Fusion Oyster chowder
In a medium saucepan simmer the following for at least 5 minutes:
500 ml water.
2 bouquet garni and / or ½ teaspoon old bay seasoning.
Xo sauce to taste without chili.
Poach 1 dozen shelled oysters with the liquor.
Thicken slightly with cornflour.
Remove the bouquet garni and blend or pulse in the food processor.
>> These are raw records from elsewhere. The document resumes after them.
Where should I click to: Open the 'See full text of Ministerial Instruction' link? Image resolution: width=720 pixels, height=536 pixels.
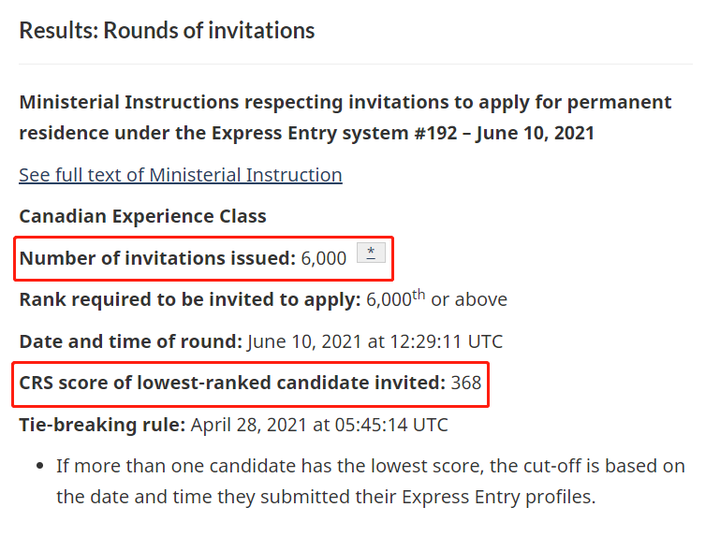pyautogui.click(x=180, y=175)
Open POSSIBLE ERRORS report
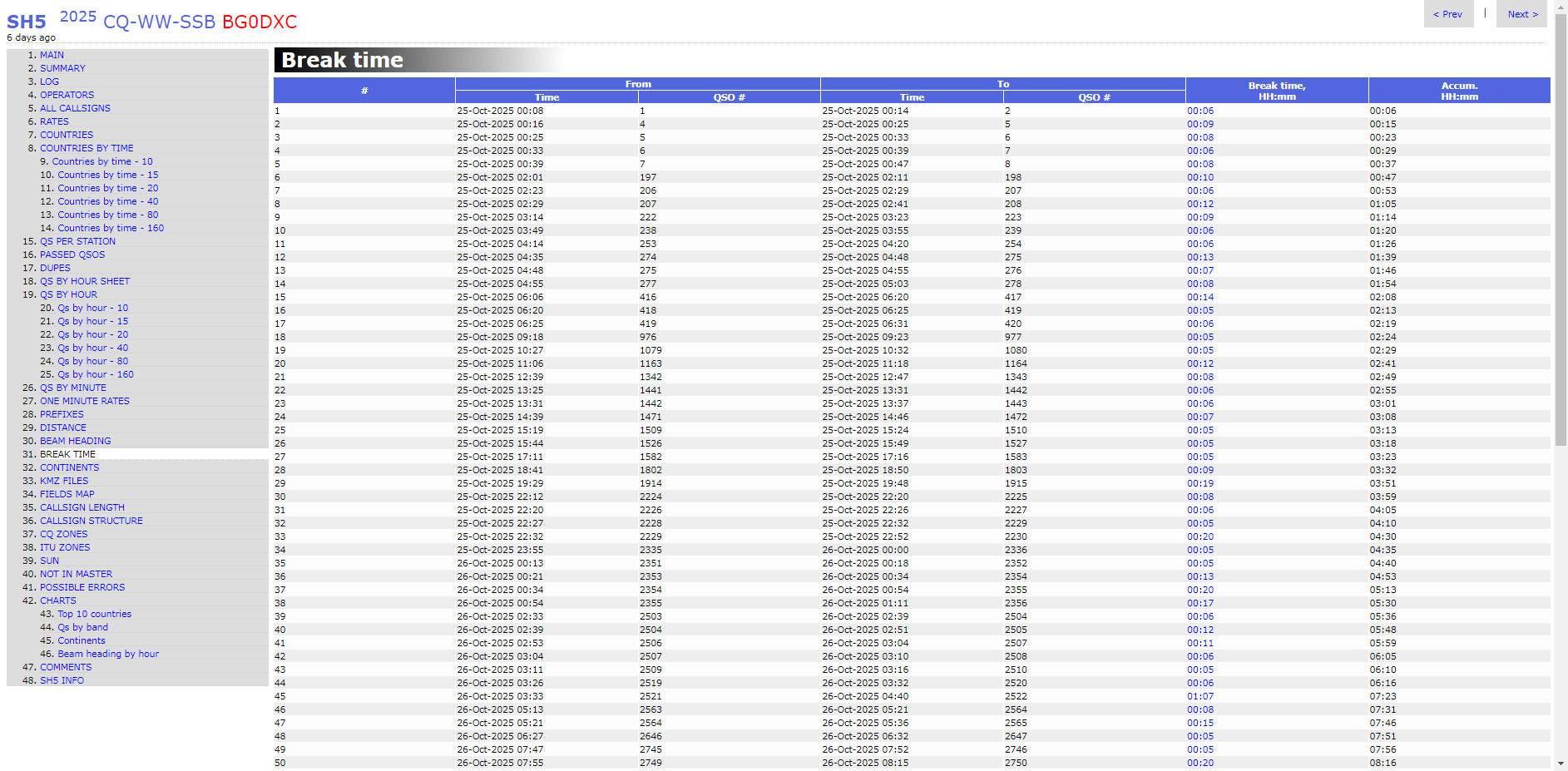This screenshot has width=1568, height=771. 82,587

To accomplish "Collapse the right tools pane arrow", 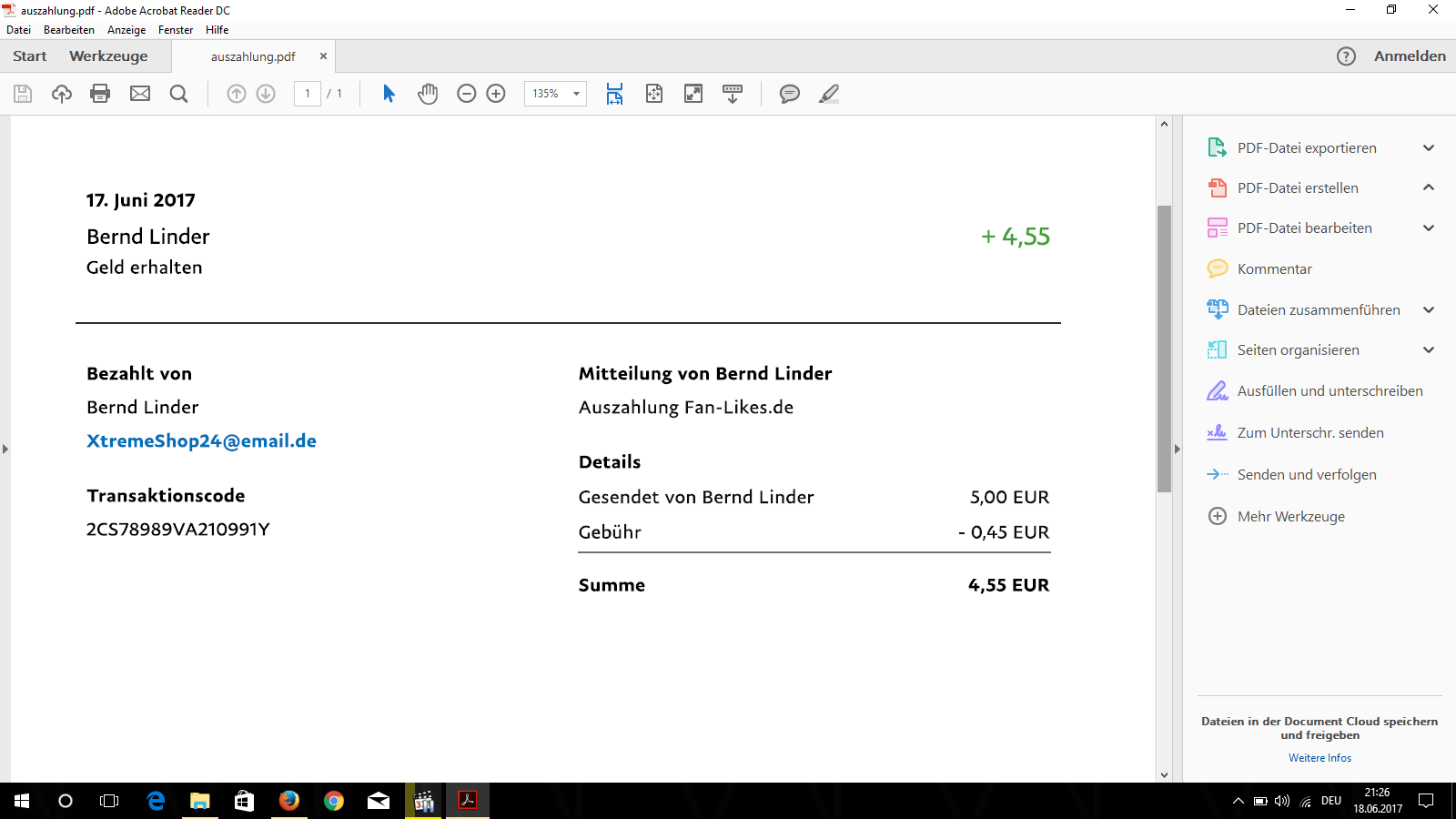I will (1177, 449).
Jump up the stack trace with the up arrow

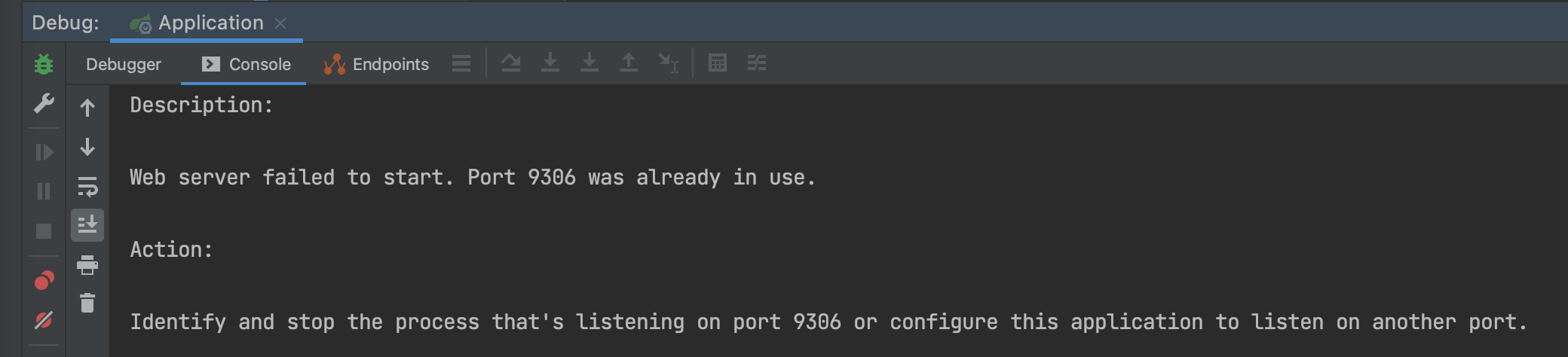[87, 108]
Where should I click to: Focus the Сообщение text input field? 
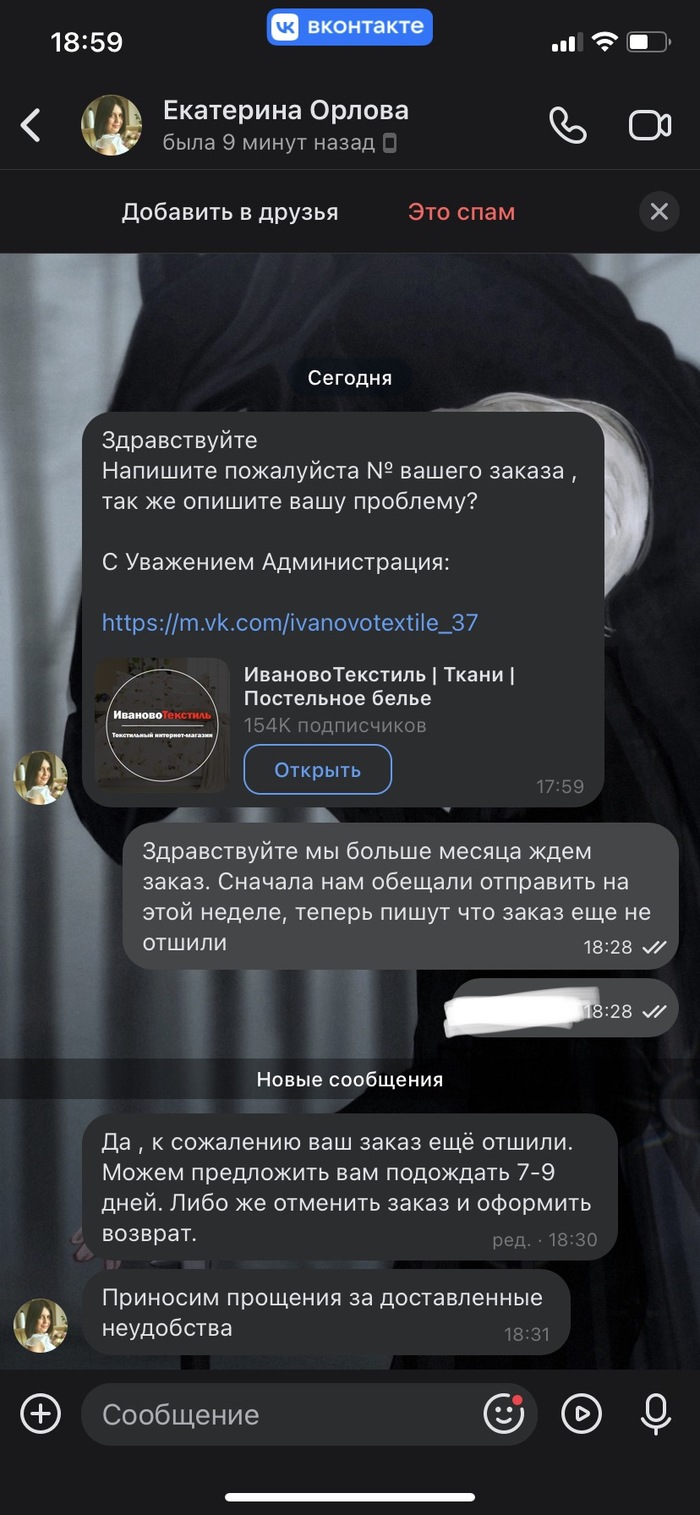(290, 1414)
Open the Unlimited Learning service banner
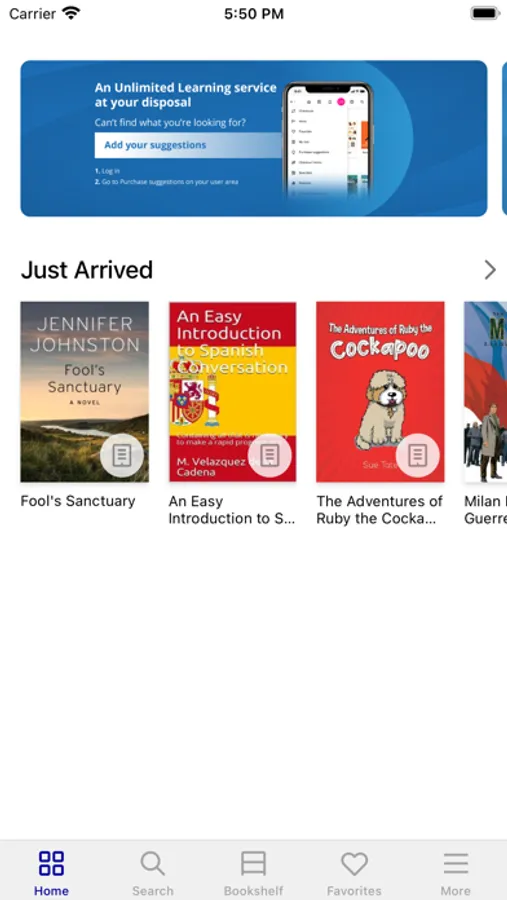The width and height of the screenshot is (507, 900). pyautogui.click(x=254, y=138)
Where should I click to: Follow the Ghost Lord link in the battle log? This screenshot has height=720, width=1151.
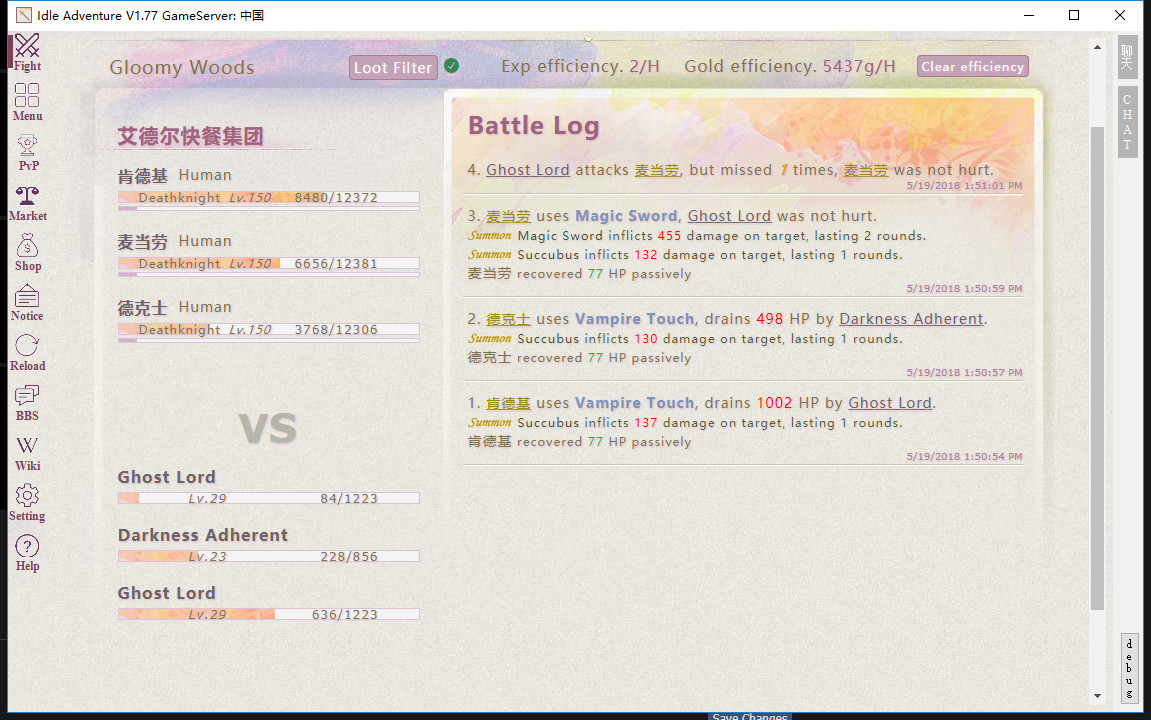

Reheat in the saucepan with the following:
500 ml full cream milk.
250 ml cream.
And ‘some’ of the following:
A few splashes of light soy sauce.
A few splashes of brandy or sake.
A few splashes of liquid smoke.
½ teaspoon miso.
Salt and pepper to taste.
Pinch of cayenne.
Xo sauce without chili:
In a pan fry until slightly caramelised the following:
4 diced shallots.
2 tablespoon oil if desired.
1 tablespoon brown sugar honey or maple syrup.
1 tablespoon orange juice.
Then add ‘some’ of the following and simmer for a while:
50 ml sake.
50 ml mirin.
50 gm small dried scallops soaked in water for a while and broken up.
50 gm small died scrimps soaked in water for a while.
50 gm house dried crabmeat soaked in water for a while.